*What to produce:*
Reproduce each of these records word for word, without altering anything.

*Stored data:*
· · ·

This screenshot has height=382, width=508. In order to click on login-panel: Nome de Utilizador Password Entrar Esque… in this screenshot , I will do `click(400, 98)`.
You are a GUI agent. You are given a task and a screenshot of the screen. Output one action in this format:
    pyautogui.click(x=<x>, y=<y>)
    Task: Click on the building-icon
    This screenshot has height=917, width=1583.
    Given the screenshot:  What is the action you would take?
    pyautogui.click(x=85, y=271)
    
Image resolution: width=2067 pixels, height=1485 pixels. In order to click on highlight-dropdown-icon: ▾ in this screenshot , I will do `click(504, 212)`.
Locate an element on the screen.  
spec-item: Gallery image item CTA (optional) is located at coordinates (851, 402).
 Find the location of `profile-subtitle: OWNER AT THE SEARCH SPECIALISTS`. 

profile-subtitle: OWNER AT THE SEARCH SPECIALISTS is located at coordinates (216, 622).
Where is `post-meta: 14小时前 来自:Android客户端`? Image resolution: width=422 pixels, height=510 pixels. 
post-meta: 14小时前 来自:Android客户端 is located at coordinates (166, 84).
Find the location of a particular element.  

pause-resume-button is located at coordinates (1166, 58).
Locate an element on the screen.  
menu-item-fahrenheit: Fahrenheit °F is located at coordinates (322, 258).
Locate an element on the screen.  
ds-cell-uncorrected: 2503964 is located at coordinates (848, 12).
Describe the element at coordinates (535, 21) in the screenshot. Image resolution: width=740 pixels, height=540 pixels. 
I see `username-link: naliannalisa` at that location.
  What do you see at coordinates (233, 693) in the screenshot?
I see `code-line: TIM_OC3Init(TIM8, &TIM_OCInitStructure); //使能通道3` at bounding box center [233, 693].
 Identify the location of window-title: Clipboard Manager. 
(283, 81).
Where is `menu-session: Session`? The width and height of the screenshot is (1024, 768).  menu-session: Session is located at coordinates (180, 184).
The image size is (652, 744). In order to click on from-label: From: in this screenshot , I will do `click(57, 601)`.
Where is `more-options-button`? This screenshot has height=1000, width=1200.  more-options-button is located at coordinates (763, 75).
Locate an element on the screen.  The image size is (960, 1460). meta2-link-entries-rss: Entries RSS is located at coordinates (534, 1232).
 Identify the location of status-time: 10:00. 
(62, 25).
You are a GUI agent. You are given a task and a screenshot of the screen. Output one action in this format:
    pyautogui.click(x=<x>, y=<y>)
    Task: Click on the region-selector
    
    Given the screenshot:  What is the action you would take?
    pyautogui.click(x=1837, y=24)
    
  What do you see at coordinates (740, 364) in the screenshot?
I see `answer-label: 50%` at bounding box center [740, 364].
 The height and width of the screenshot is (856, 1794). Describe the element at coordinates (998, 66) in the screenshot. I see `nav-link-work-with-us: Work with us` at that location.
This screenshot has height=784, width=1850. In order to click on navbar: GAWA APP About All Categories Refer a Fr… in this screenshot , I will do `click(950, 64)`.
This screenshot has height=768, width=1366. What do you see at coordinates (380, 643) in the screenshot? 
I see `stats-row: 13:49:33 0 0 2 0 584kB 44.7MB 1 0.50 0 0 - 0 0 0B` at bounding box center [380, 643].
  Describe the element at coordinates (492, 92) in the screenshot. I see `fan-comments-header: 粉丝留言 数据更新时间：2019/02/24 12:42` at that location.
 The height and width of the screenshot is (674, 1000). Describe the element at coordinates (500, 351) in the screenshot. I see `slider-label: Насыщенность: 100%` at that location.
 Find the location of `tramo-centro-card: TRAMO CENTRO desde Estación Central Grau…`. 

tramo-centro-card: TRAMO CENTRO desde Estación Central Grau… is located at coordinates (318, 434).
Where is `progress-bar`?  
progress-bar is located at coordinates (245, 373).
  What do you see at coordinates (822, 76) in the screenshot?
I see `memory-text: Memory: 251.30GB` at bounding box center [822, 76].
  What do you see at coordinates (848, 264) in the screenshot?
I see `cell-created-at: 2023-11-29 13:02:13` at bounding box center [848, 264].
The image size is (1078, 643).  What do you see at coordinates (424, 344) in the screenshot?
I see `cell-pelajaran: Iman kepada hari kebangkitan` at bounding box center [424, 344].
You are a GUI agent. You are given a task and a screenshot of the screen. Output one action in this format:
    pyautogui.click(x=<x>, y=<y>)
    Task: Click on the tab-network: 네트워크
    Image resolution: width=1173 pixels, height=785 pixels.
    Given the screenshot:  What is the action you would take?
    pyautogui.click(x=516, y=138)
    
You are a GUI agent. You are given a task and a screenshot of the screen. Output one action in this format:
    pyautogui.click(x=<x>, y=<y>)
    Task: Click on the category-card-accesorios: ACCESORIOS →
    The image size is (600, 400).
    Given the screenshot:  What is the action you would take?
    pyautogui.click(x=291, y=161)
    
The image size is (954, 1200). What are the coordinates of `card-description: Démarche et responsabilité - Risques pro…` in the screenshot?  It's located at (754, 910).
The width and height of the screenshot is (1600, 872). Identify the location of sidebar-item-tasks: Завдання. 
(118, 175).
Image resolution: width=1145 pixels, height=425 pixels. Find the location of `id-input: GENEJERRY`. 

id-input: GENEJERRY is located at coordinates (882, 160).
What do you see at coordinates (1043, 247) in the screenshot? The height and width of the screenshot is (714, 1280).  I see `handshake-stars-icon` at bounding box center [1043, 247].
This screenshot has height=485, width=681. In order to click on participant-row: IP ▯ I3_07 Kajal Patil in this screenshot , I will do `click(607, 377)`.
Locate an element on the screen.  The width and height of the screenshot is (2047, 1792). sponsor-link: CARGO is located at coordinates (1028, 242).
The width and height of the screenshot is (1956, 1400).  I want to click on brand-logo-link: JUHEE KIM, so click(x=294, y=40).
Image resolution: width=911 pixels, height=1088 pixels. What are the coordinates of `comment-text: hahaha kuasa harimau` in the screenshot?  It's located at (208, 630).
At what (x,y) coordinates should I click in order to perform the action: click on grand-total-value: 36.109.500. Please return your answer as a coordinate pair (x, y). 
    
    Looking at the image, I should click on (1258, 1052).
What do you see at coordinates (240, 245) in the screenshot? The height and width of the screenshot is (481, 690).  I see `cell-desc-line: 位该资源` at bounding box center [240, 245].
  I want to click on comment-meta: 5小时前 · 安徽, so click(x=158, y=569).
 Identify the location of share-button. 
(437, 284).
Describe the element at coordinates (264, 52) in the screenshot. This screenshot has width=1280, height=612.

· · ·

*Exercise result:*
This screenshot has height=382, width=508. In order to click on login-panel: Nome de Utilizador Password Entrar Esque… in this screenshot , I will do `click(400, 98)`.
You are a GUI agent. You are given a task and a screenshot of the screen. Output one action in this format:
    pyautogui.click(x=<x>, y=<y>)
    Task: Click on the building-icon
    This screenshot has height=917, width=1583.
    Given the screenshot:  What is the action you would take?
    pyautogui.click(x=85, y=271)
    
Image resolution: width=2067 pixels, height=1485 pixels. In order to click on highlight-dropdown-icon: ▾ in this screenshot , I will do `click(504, 212)`.
Locate an element on the screen.  
spec-item: Gallery image item CTA (optional) is located at coordinates (851, 402).
 Find the location of `profile-subtitle: OWNER AT THE SEARCH SPECIALISTS`. 

profile-subtitle: OWNER AT THE SEARCH SPECIALISTS is located at coordinates (216, 622).
Where is `post-meta: 14小时前 来自:Android客户端`? Image resolution: width=422 pixels, height=510 pixels. 
post-meta: 14小时前 来自:Android客户端 is located at coordinates (166, 84).
Find the location of a particular element.  

pause-resume-button is located at coordinates (1166, 58).
Locate an element on the screen.  
menu-item-fahrenheit: Fahrenheit °F is located at coordinates (322, 258).
Locate an element on the screen.  
ds-cell-uncorrected: 2503964 is located at coordinates (848, 12).
Describe the element at coordinates (535, 21) in the screenshot. Image resolution: width=740 pixels, height=540 pixels. 
I see `username-link: naliannalisa` at that location.
  What do you see at coordinates (233, 693) in the screenshot?
I see `code-line: TIM_OC3Init(TIM8, &TIM_OCInitStructure); //使能通道3` at bounding box center [233, 693].
 Identify the location of window-title: Clipboard Manager. 
(283, 81).
Where is `menu-session: Session`? The width and height of the screenshot is (1024, 768).  menu-session: Session is located at coordinates (180, 184).
The image size is (652, 744). In order to click on from-label: From: in this screenshot , I will do `click(57, 601)`.
Where is `more-options-button`? This screenshot has height=1000, width=1200.  more-options-button is located at coordinates (763, 75).
Locate an element on the screen.  The image size is (960, 1460). meta2-link-entries-rss: Entries RSS is located at coordinates (534, 1232).
 Identify the location of status-time: 10:00. 
(62, 25).
You are a GUI agent. You are given a task and a screenshot of the screen. Output one action in this format:
    pyautogui.click(x=<x>, y=<y>)
    Task: Click on the region-selector
    
    Given the screenshot:  What is the action you would take?
    pyautogui.click(x=1837, y=24)
    
  What do you see at coordinates (740, 364) in the screenshot?
I see `answer-label: 50%` at bounding box center [740, 364].
 The height and width of the screenshot is (856, 1794). Describe the element at coordinates (998, 66) in the screenshot. I see `nav-link-work-with-us: Work with us` at that location.
This screenshot has height=784, width=1850. In order to click on navbar: GAWA APP About All Categories Refer a Fr… in this screenshot , I will do `click(950, 64)`.
This screenshot has height=768, width=1366. What do you see at coordinates (380, 643) in the screenshot? 
I see `stats-row: 13:49:33 0 0 2 0 584kB 44.7MB 1 0.50 0 0 - 0 0 0B` at bounding box center [380, 643].
  Describe the element at coordinates (492, 92) in the screenshot. I see `fan-comments-header: 粉丝留言 数据更新时间：2019/02/24 12:42` at that location.
 The height and width of the screenshot is (674, 1000). Describe the element at coordinates (500, 351) in the screenshot. I see `slider-label: Насыщенность: 100%` at that location.
 Find the location of `tramo-centro-card: TRAMO CENTRO desde Estación Central Grau…`. 

tramo-centro-card: TRAMO CENTRO desde Estación Central Grau… is located at coordinates (318, 434).
Where is `progress-bar`?  
progress-bar is located at coordinates (245, 373).
  What do you see at coordinates (822, 76) in the screenshot?
I see `memory-text: Memory: 251.30GB` at bounding box center [822, 76].
  What do you see at coordinates (848, 264) in the screenshot?
I see `cell-created-at: 2023-11-29 13:02:13` at bounding box center [848, 264].
The image size is (1078, 643).  What do you see at coordinates (424, 344) in the screenshot?
I see `cell-pelajaran: Iman kepada hari kebangkitan` at bounding box center [424, 344].
You are a GUI agent. You are given a task and a screenshot of the screen. Output one action in this format:
    pyautogui.click(x=<x>, y=<y>)
    Task: Click on the tab-network: 네트워크
    Image resolution: width=1173 pixels, height=785 pixels.
    Given the screenshot:  What is the action you would take?
    pyautogui.click(x=516, y=138)
    
You are a GUI agent. You are given a task and a screenshot of the screen. Output one action in this format:
    pyautogui.click(x=<x>, y=<y>)
    Task: Click on the category-card-accesorios: ACCESORIOS →
    The image size is (600, 400).
    Given the screenshot:  What is the action you would take?
    pyautogui.click(x=291, y=161)
    
The image size is (954, 1200). What are the coordinates of `card-description: Démarche et responsabilité - Risques pro…` in the screenshot?  It's located at (754, 910).
The width and height of the screenshot is (1600, 872). Identify the location of sidebar-item-tasks: Завдання. 
(118, 175).
Image resolution: width=1145 pixels, height=425 pixels. Find the location of `id-input: GENEJERRY`. 

id-input: GENEJERRY is located at coordinates (882, 160).
What do you see at coordinates (1043, 247) in the screenshot? The height and width of the screenshot is (714, 1280).  I see `handshake-stars-icon` at bounding box center [1043, 247].
This screenshot has height=485, width=681. In order to click on participant-row: IP ▯ I3_07 Kajal Patil in this screenshot , I will do `click(607, 377)`.
Locate an element on the screen.  The width and height of the screenshot is (2047, 1792). sponsor-link: CARGO is located at coordinates (1028, 242).
The width and height of the screenshot is (1956, 1400).  I want to click on brand-logo-link: JUHEE KIM, so click(x=294, y=40).
Image resolution: width=911 pixels, height=1088 pixels. What are the coordinates of `comment-text: hahaha kuasa harimau` in the screenshot?  It's located at (208, 630).
At what (x,y) coordinates should I click in order to perform the action: click on grand-total-value: 36.109.500. Please return your answer as a coordinate pair (x, y). 
    
    Looking at the image, I should click on (1258, 1052).
What do you see at coordinates (240, 245) in the screenshot? The height and width of the screenshot is (481, 690).  I see `cell-desc-line: 位该资源` at bounding box center [240, 245].
  I want to click on comment-meta: 5小时前 · 安徽, so click(x=158, y=569).
 Identify the location of share-button. 
(437, 284).
Describe the element at coordinates (264, 52) in the screenshot. This screenshot has width=1280, height=612.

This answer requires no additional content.